> [Work to complete]:
(a) Answer these questions using the text on variety theatre and entertainment tax:
(i) What did the Aston Hippodrome in Birmingham bill itself as?
(ii) In what year was entertainment tax introduced?
(iii) When did the theatre in South Kensington close, and with what losses?
(b) Write a continuation of the text on variety theatre and entertainment tax, starting right after its last sentence.

> [Selected text]:
# # # # #

Turned Out Nice Again
Page 10
The Windmill formula was replicated nationwide, with touring and resident troupes. In Birmingham, the Aston Hippodrome billed itself as ‘The Windmill Theatre of the Midlands’, and presented the likes of Pauline Penny and her ‘Pennies from Heaven’ troupe. Once, when appearing at Collins’s Music Hall on Islington Green, Penny had made the mistake of performing in front of a wind machine. Word of the effect it had on her luxuriant pubic bush soon got around, resulting in a full house, some punters rushing up from the Angel to catch the phenomenon. Paul Raymond was a magician on these strip bills, but he soon saw that his talents would be better used packaging and promoting the shows. Thus was a multi-million-pound Soho porn and property empire born.
The rest of the live variety profession was, however, suffering. The growing popularity of television and the cinema undoubtedly had some effect on the decline of the halls, but they cannot accept the total blame. Housing standards were improving, making nights in more attractive for many of the population. Another culprit was entertainment tax, which had been introduced in 1916 as a cash cow for a nation at war, but which had gradually become more punitive over the years. For example, at the start, the tax took a shilling for each ticket over 7s 6d in price. By 1950, it was 1s 1d for each ticket over 2s 9d. The cinema, which accounted for 93 per cent of all entertainment tax receipts by the end of the Second World War, was hit hardest, but the live side took a considerable knock as well. A theatre in South Kensington closed in November 1949 with losses of £7,000, which was almost exactly the amount of entertainment tax its operators had paid since opening.

# # # # #

> [Material]:

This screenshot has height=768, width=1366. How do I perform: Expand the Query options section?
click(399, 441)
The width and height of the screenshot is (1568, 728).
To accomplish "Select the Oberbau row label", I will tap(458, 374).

# # # # #

> [Results of the exercise]:
(a)
(i) ‘The Windmill Theatre of the Midlands’
(ii) 1916
(iii) November 1949, with losses of £7,000

(b)
By the mid-fifties, variety theatres were closing for conversion or, more often, demolition. Declining receipts, combined with the sudden increase in speculative development, following the relaxation of wartime building restrictions, made the decision easy, and proprietors were made lucrative offers for sites that were no longer earning their keep. Kingston Empire, which had opened at the tail end of the variety theatre building boom in 1910 (and was where Gracie Fields was working when she married her first husband in 1923), closed in March 1955, to be gutted and converted into a supermarket.
However, as one set of outlets dwindled, another grew to take variety to a greater number of people than ever before.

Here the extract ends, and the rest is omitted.